Hybrid Ptr2‐like activators of archaeal transcription

Summary Methanocaldococcus jannaschii Ptr2, a member of the Lrp/AsnC family of bacterial DNA‐binding proteins, is an activator of its eukaryal‐type core transcription apparatus. In Lrp‐family proteins, an N‐terminal helix–turn–helix DNA‐binding and dimerizing domain is joined to a C‐terminal effector and multimerizing domain. A cysteine‐scanning surface mutagenesis shows that the C‐terminal domain of Ptr2 is responsible for transcriptional activation; two types of DNA binding‐positive but activation‐defective mutants are found: those unable to recruit the TBP and TFB initiation factors to the promoter, and those failing at a post‐recruitment step. Transcriptional activation through the C‐terminal Ptr2 effector domain is exploited in a screen of other Lrp effector domains for activation capability by constructing hybrid proteins with the N‐terminal DNA‐binding domain of Ptr2. Two hybrid proteins are effective activators: Ptr–H10, fusing the effector domain of Pyrococcus furiosus LrpA, and Ptr–H16, fusing the P. furiosus ORF1231 effector domain.
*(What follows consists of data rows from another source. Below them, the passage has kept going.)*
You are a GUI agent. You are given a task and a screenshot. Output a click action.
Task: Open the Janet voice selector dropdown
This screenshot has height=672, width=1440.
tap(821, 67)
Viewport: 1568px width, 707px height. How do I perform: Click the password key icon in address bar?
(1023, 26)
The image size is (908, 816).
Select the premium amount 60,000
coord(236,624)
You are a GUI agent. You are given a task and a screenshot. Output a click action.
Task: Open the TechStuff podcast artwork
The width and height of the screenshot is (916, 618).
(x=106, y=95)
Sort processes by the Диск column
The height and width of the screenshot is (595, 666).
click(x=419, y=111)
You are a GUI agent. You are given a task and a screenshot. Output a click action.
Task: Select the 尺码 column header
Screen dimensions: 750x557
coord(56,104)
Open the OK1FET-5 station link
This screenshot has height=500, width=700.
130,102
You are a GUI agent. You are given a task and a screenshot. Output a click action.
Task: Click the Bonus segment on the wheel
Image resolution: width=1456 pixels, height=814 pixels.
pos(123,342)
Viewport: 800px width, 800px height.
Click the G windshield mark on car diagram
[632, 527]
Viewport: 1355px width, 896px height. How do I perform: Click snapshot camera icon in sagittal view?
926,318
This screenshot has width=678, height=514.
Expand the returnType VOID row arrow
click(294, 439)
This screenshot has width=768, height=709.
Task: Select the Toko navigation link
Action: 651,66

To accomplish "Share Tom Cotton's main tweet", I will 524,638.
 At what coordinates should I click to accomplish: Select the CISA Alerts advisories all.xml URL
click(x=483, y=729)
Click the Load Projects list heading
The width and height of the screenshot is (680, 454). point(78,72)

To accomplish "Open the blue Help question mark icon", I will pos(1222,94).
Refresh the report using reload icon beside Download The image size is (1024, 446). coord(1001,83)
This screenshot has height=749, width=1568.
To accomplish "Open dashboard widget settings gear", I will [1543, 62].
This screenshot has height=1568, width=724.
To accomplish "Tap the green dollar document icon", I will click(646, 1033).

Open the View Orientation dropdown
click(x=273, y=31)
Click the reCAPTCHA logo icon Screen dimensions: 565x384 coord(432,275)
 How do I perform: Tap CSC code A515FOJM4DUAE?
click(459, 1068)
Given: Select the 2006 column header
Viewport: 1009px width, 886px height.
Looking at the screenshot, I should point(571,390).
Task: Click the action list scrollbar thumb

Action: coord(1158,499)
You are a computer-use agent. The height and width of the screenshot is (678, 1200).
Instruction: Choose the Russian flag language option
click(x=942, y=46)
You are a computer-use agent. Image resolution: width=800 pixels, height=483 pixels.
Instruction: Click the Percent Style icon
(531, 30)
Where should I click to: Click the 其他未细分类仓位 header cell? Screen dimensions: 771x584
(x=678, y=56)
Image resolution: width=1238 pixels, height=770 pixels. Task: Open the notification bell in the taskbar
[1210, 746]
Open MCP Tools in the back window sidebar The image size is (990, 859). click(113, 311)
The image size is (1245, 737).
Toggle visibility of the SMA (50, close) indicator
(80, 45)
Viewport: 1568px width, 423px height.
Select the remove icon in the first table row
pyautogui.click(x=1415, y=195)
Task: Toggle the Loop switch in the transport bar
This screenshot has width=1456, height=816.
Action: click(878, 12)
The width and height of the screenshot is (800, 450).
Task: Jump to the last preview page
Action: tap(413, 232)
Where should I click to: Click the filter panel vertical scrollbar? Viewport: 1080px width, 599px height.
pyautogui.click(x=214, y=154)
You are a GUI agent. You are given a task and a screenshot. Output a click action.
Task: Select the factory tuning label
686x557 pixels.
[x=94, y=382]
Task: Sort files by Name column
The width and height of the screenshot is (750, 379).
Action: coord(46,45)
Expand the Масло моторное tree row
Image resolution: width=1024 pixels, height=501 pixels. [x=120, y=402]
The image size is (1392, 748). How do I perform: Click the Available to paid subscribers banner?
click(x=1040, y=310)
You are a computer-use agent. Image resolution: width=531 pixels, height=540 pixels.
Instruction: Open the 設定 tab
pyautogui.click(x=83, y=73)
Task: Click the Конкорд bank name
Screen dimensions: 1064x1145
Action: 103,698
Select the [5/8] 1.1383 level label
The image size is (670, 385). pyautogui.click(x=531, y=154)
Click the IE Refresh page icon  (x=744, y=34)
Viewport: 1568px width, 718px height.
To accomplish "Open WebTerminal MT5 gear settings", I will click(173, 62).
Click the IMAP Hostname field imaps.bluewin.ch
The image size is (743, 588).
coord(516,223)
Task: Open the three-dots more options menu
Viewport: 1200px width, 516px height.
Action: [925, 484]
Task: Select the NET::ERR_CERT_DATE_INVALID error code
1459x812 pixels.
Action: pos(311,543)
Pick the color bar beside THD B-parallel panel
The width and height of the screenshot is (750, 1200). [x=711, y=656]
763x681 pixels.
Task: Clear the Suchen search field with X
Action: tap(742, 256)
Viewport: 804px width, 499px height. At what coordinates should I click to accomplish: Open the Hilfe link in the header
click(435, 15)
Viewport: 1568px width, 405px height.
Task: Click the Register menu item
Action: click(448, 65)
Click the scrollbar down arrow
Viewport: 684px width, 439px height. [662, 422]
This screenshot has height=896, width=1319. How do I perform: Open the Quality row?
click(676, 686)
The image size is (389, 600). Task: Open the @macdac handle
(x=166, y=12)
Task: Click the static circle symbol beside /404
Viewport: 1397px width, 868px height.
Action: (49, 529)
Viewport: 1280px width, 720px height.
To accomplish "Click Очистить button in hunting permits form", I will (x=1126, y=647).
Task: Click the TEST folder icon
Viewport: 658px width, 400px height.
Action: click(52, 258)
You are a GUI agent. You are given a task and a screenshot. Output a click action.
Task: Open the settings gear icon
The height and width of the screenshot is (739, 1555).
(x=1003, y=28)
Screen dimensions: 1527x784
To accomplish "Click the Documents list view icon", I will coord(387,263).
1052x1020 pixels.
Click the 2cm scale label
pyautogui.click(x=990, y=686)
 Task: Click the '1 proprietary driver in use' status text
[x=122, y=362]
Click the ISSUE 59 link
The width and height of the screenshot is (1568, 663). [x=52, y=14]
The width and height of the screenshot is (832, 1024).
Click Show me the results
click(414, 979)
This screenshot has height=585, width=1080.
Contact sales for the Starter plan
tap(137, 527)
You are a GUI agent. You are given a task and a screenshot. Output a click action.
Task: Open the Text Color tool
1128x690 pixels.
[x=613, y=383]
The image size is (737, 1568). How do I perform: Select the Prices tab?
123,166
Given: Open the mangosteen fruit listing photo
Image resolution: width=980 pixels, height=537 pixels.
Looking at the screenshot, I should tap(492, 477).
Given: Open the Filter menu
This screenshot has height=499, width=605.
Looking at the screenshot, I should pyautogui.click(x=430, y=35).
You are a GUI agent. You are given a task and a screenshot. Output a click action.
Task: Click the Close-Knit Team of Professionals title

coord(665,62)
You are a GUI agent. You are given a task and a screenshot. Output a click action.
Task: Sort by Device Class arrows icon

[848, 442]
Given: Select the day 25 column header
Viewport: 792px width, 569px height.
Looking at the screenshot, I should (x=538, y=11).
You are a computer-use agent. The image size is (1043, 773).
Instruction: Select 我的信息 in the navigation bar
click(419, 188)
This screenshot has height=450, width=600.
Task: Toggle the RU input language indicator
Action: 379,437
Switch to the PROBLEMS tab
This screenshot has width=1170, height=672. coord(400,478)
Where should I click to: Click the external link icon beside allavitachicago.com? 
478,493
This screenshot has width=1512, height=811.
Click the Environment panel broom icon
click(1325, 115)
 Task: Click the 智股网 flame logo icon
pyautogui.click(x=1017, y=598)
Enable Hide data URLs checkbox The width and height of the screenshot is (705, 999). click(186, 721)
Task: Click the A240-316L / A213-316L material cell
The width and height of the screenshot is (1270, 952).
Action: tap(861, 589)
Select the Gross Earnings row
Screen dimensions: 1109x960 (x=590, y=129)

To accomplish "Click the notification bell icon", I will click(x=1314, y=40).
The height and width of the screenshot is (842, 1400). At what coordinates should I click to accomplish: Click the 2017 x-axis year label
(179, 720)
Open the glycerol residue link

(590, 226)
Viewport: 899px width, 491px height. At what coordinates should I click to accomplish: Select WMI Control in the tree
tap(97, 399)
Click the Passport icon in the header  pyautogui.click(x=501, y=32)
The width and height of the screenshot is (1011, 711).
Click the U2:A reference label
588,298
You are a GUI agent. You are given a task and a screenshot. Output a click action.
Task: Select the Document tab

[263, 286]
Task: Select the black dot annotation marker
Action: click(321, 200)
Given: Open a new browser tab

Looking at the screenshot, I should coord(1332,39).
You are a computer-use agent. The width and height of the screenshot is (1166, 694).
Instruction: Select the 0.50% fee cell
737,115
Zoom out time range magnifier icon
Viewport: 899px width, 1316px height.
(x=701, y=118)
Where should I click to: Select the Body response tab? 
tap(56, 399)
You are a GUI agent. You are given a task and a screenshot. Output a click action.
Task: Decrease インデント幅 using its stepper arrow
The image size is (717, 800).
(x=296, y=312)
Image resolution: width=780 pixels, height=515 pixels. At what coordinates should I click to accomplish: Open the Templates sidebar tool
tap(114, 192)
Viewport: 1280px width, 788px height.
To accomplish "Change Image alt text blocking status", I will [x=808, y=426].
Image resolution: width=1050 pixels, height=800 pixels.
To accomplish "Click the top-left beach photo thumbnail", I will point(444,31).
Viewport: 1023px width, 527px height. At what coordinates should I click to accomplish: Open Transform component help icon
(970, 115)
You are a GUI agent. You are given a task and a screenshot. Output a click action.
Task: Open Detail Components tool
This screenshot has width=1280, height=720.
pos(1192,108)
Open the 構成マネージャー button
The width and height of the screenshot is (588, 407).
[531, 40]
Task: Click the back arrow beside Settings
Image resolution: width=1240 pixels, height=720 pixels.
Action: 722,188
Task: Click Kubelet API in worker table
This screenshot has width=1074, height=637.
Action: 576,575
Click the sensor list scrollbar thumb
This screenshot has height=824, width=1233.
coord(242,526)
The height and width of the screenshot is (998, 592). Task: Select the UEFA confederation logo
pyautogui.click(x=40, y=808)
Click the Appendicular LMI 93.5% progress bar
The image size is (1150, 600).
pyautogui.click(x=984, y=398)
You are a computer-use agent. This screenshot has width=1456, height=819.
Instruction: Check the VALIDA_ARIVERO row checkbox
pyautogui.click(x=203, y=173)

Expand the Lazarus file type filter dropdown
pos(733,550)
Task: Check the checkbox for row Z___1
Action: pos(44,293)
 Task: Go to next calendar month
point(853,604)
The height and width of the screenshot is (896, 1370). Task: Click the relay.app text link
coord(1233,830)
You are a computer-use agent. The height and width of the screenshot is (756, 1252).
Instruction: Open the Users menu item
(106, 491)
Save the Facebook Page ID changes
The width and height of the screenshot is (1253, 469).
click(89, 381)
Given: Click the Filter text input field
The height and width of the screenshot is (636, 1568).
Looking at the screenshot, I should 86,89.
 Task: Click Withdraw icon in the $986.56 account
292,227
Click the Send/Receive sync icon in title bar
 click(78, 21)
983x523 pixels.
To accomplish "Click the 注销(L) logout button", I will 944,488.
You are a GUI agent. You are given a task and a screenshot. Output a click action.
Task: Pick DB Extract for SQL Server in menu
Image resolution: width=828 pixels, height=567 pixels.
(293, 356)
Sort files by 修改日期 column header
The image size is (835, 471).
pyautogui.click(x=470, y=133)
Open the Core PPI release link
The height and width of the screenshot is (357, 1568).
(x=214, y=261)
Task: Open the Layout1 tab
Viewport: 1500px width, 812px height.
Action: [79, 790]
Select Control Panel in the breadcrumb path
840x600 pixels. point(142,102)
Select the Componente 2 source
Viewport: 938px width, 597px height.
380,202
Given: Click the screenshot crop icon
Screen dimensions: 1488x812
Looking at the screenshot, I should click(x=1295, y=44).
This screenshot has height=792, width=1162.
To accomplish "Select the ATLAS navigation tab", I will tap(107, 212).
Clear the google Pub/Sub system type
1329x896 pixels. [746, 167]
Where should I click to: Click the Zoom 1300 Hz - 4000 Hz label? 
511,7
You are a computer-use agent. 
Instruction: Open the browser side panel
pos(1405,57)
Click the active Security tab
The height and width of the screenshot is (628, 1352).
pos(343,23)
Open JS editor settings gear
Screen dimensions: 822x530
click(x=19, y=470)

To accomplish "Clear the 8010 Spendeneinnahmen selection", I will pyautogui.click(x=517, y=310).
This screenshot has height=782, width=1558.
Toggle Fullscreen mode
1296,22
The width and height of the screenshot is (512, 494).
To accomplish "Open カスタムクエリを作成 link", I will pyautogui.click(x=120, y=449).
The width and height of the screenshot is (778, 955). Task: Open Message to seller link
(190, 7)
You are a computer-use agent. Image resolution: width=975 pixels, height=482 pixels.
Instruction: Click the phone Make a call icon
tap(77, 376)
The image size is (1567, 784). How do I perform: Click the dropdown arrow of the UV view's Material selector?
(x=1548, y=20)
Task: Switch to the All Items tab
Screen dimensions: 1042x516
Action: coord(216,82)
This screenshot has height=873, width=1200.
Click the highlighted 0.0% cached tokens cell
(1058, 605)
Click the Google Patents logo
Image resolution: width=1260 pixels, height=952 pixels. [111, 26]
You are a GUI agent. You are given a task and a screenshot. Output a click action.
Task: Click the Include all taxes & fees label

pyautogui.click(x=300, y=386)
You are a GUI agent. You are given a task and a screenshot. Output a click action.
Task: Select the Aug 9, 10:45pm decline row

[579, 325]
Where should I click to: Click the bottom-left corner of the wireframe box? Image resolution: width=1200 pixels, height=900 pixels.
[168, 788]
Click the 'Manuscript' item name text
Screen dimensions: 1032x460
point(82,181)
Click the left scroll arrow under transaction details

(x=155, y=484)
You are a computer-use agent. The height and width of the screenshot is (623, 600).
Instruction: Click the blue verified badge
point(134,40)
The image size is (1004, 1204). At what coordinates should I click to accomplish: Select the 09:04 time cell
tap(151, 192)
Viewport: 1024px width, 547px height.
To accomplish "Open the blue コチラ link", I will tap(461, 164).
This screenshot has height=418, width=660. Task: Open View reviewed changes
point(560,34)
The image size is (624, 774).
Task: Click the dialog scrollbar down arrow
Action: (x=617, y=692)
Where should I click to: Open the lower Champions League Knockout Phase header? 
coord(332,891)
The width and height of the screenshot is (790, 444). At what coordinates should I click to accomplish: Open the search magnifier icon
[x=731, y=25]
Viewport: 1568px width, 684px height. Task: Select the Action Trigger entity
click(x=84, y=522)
Both new activators exhibit distinguishing characteristics: unlike octameric Ptr2, Ptr–H10 is a dimer; unlike Ptr2, the octameric Ptr–H16 poorly recruits TBP to the promoter, but more effectively co‐recruits TFB with TBP. In contrast, the effector domain of Ptr1, the M. jannaschii Ptr2 paralogue, yields only very weak activation.